CHENGDU, May 31 (Xinhua) -- Zhong Yuanzhang was the deputy chief designer of Hualong One nuclear power project of the Nuclear Power Institute of China in Chengdu, southwest China's Sichuan Province. Since he graduated from Chengdu University of Science and Technology (now Sichuan University) as a chemical engineering major student in 1986, Zhong has been engaged in reactor structure design and participated in the R&D of more than half of China's nuclear power plants.
Zhong's first job after graduation was to participate in the R&D of a kind of key steel material for reactor pressure vessels (RPVs).
RPV is a large steel vessel containing the reactor core, cooling water, and generated steam, which requires high reliability to withstand high temperatures and high pressures. It makes the RPV the most critical pressure boundary in the nuclear power plant.

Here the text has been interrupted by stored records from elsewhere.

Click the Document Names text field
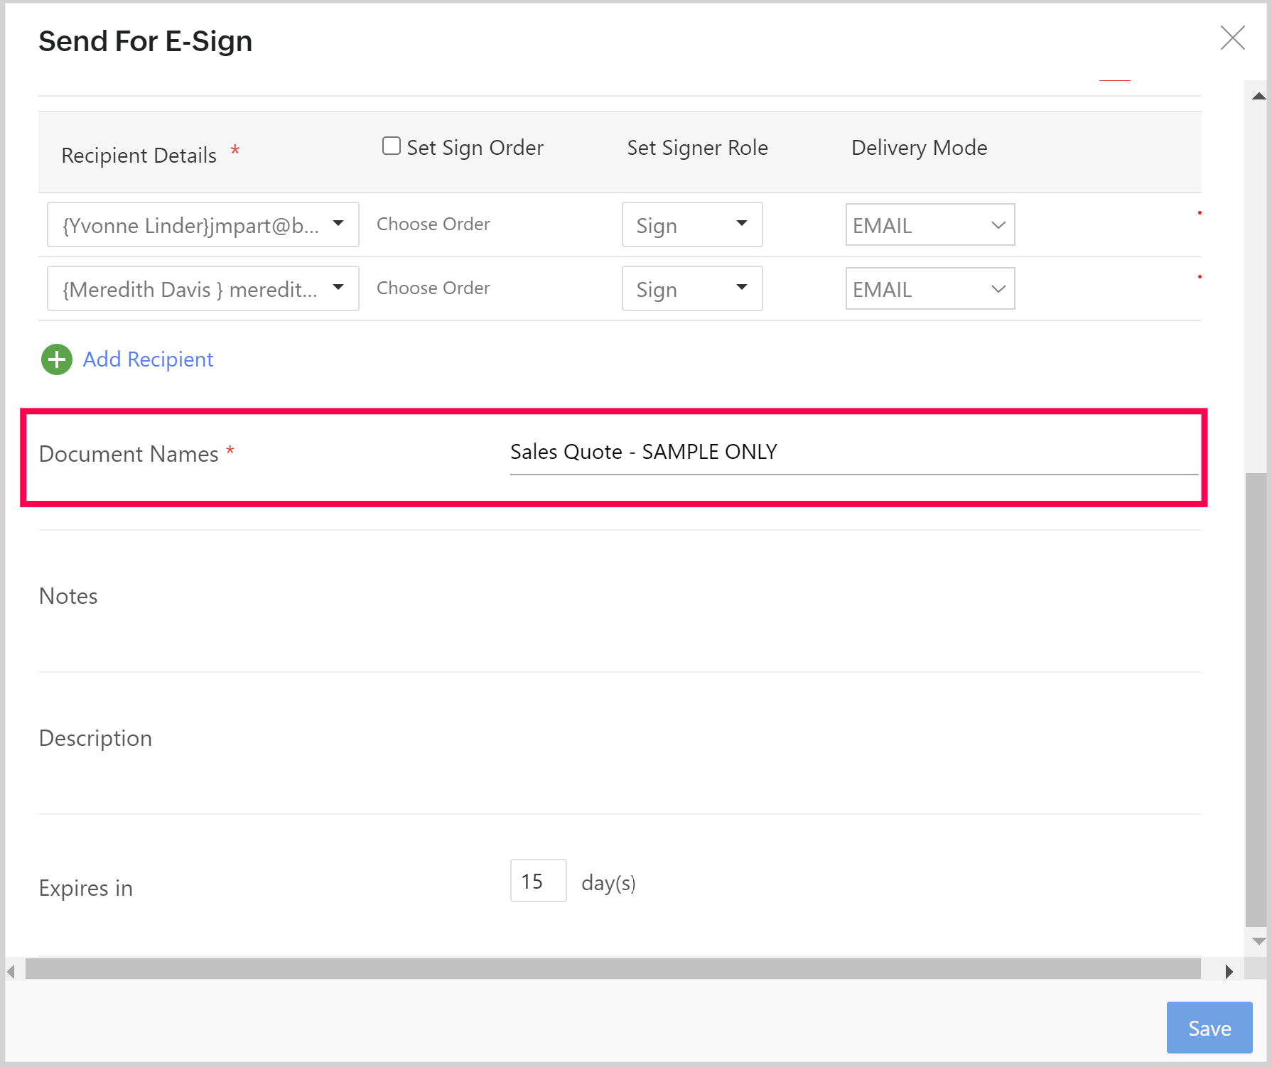 point(853,453)
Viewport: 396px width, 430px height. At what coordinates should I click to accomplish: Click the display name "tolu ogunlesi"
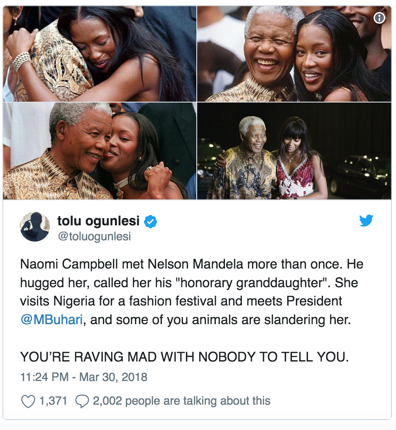point(98,222)
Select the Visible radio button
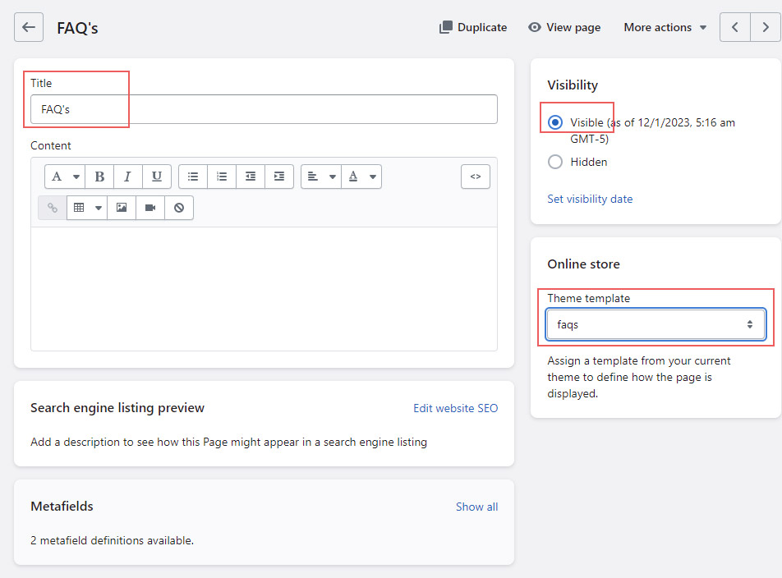Viewport: 782px width, 578px height. click(x=555, y=122)
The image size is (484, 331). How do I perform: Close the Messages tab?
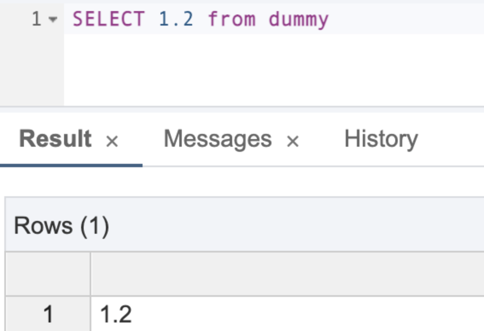292,139
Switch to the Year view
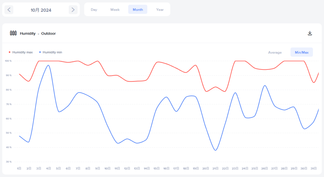The image size is (324, 177). pos(160,10)
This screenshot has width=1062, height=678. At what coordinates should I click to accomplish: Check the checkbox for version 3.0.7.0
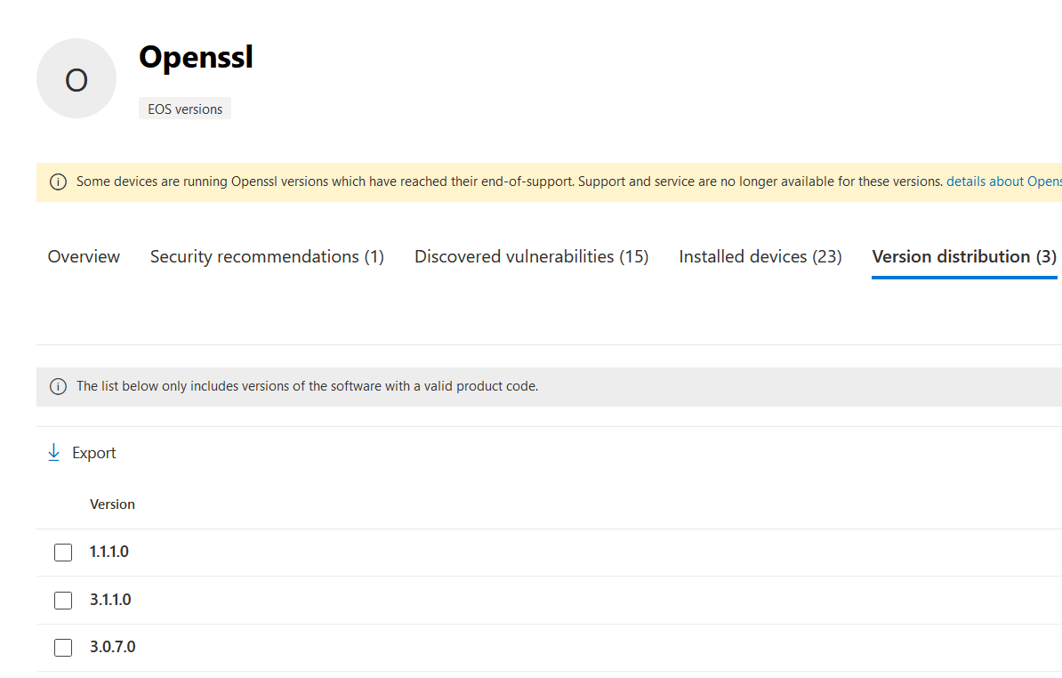pyautogui.click(x=63, y=648)
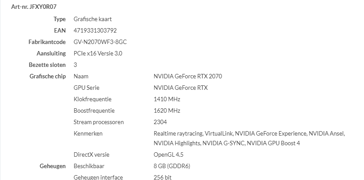This screenshot has width=364, height=180.
Task: Select the 'Grafische chip' section heading
Action: click(47, 76)
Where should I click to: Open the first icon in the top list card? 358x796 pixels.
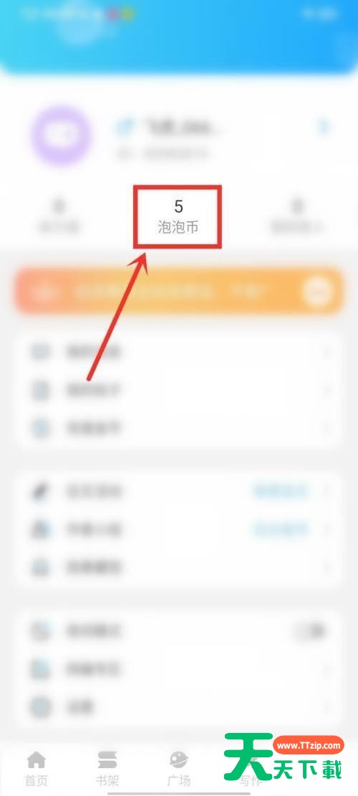coord(40,352)
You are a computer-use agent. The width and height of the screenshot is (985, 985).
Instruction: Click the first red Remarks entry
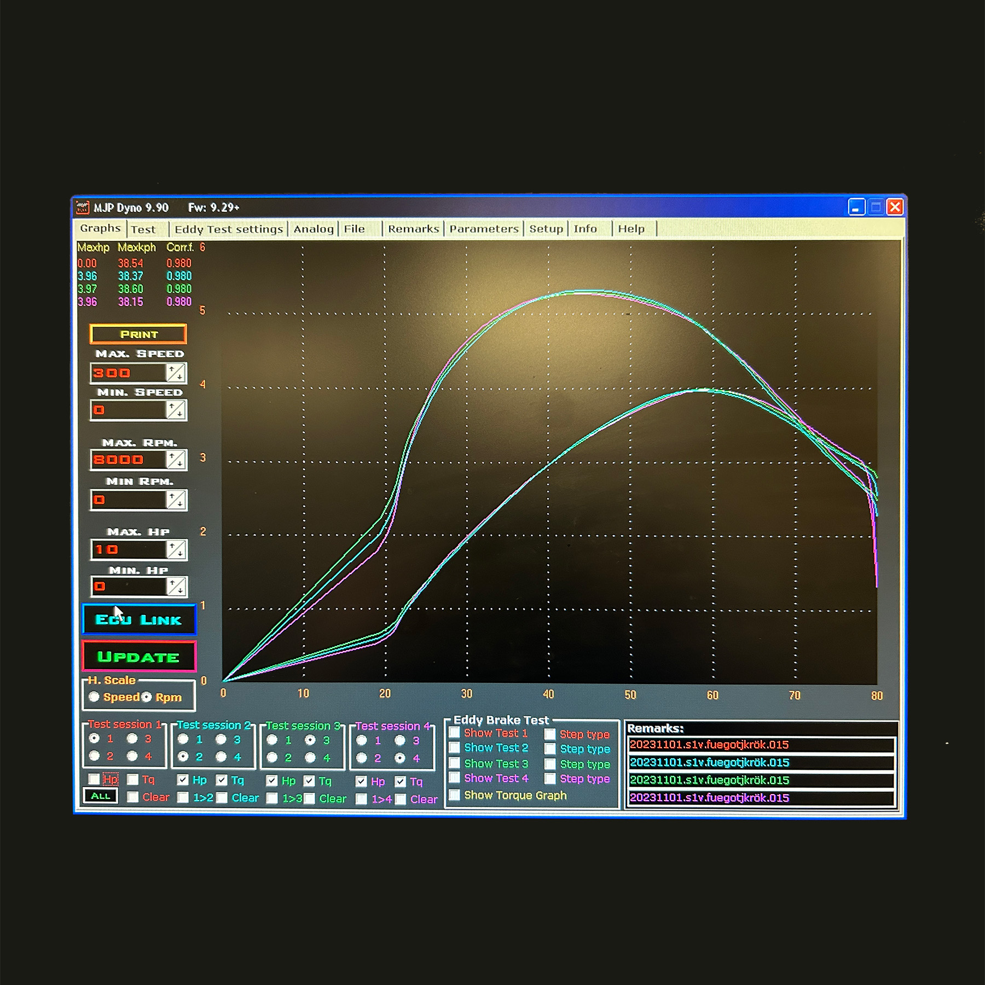tap(761, 744)
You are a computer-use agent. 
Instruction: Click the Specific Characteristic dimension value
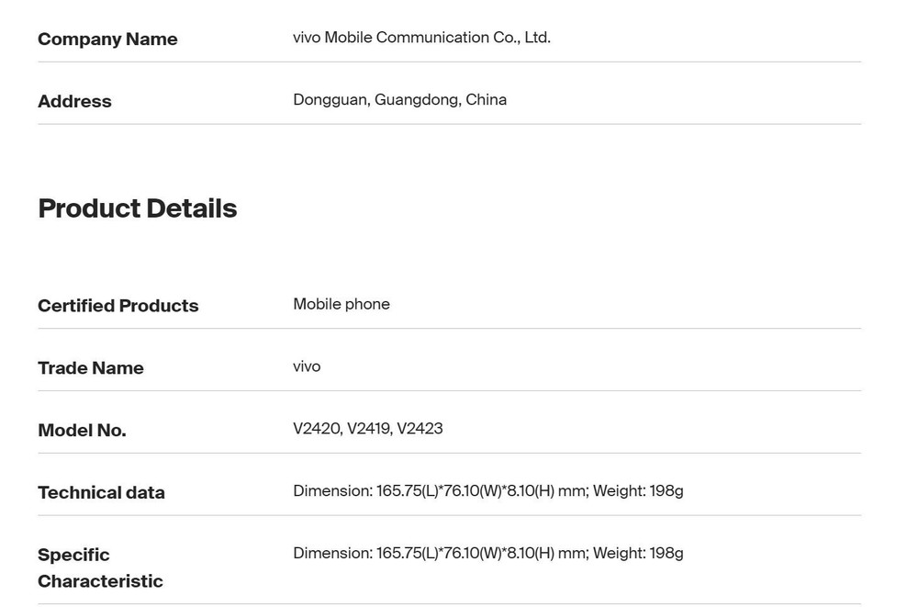(440, 553)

The 177 fuel assemblies of Hualong One's reactor core are installed in the RPV. "The whole R&D, design, production, and testing took nearly two decades, and we successfully developed the steel material for Hualong One's RPV, realizing the localization of the 'heart' of the reactor," said Zhong.
There are tens of thousands of parts in the Hualong One reactor, and the R&D of a mere part can be as short as one or two years and as long as more than ten years, which requires a lot of hard work from the researchers. Thanks to them, China's nuclear power development has seen stable growth. Zhong was retired and now has been rehired, and continues to do follow-up research on Hualong One.